探討Y染色體變異之臨床表現

Abstract

背景與動機： Y染色體因其高度重複且非重組的結構特性，在臨床產前遺傳診斷中具高度挑戰性。Small Y（長臂異染色質縮短）與鑲嵌型核型（如mos45,X/46,XY）等變異常引起胎兒表型疑慮與家屬焦慮。本文旨在釐清Y染色體結構變異的臨床意義與遺傳來源，建立整合性分析與諮詢流程，以提升產前診斷之準確性與溝通效率。 材料與方法： 本研究回溯分析2013至2023年間42例具Y染色體變異之胎兒羊膜穿刺檢體。分析工具使用核型分析、部分個案加做染色體微陣列（CMA）、進階追蹤使用FISH、MLPA與多色帶分析（mBAND），並進行父系核型追蹤，判定small Y之mos45,X/46,XY鑲嵌型變異之來源及臨床表現。 結果： small Y型態個案中92.59%為父系遺傳，其臨床表現將與父親相同，支持其屬良性染色體多型性；而mos45,X/46,XY個案則為自發性突變，結構組成複雜且需輔以進階分析工具進行詮釋。CMA未檢出結構異常，乃對Y染色體探針涵蓋不足，突顯技術侷限性。 結論： 本研究建立具系統性之Y染色體變異分析與諮詢架構，整合多項技術以提升診斷準確性。針對small Y型態，建議優先進行父系核型比對及超音波性別確認，以排除表型及影響。此整合流程有助於穩定孕婦情緒、促進臨床風險評估與家屬溝通成效。

Background and Motivation: Due to its highly repetitive and non-recombining structure, the Y chromosome presents significant challenges in clinical prenatal genetic diagnosis. Variants such as small Y (heterochromatin shortening of the long arm) and mosaic karyotypes (e.g., mos45,X/46,XY) often raise concerns regarding fetal phenotype and contribute to parental anxiety. This study aims to clarify the clinical significance and genetic origin of Y chromosome structural abnormalities, and to establish an integrated diagnostic and counseling workflow to improve the accuracy and efficiency of prenatal diagnosis. Materials and Methods: We retrospectively analyzed 42 amniocentesis cases with Y chromosome abnormalities collected between 2013 and 2023. Analytical methods included conventional karyotyping, with selected cases undergoing chromosomal microarray analysis (CMA), followed by advanced techniques such as fluorescence in situ hybridization (FISH), multiplex ligation-dependent probe amplification (MLPA), and multicolor banding (mBAND). Paternal karyotyping was also performed to determine the origin and clinical implications of small Y and mosaic mos45,X/46,XY variants. Results: Among the small Y cases, 92.59% were inherited from the father, who typically presented with normal phenotype and reproductive function, supporting their classification as benign chromosomal polymorphisms. In contrast, mos45,X/46,XY cases were de novo mutations with complex structural compositions requiring advanced techniques for accurate interpretation.

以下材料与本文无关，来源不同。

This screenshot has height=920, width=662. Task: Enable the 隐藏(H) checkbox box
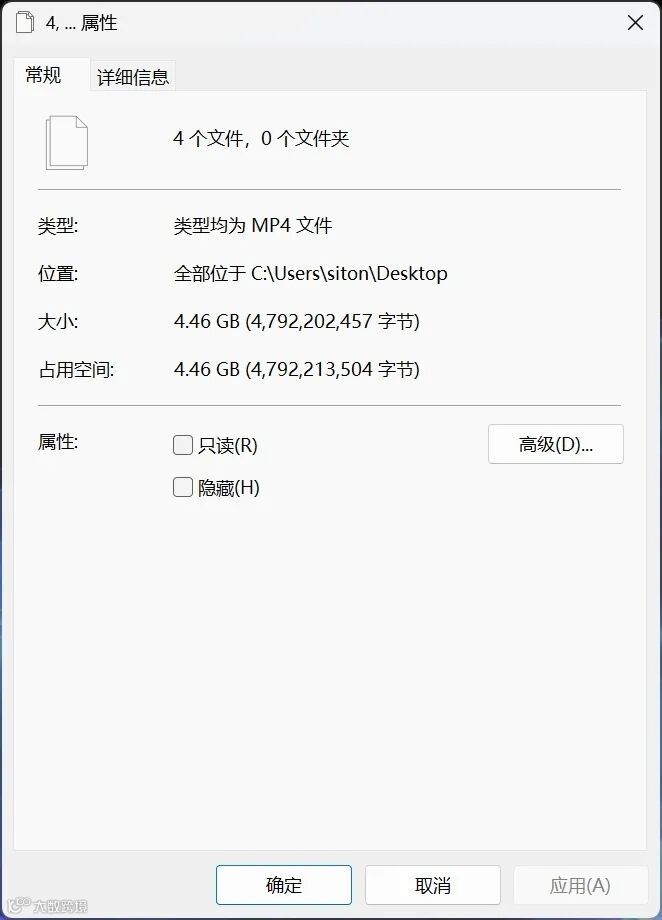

No pathogenic structural abnormalities were detected by CMA; however, limited probe coverage for the Y chromosome highlighted the technical constraints of this platform. Conclusion: This study establishes a systematic framework for the analysis and counseling of Y chromosome variants by integrating multiple diagnostic approaches to enhance accuracy. For small Y cases, we recommend prioritizing paternal karyotype comparison and fetal ultrasound sex confirmation to rule out phenotypic effects. The proposed workflow contributes to emotional stabilization in pregnant individuals, facilitates clinical risk assessment, and improves communication with families.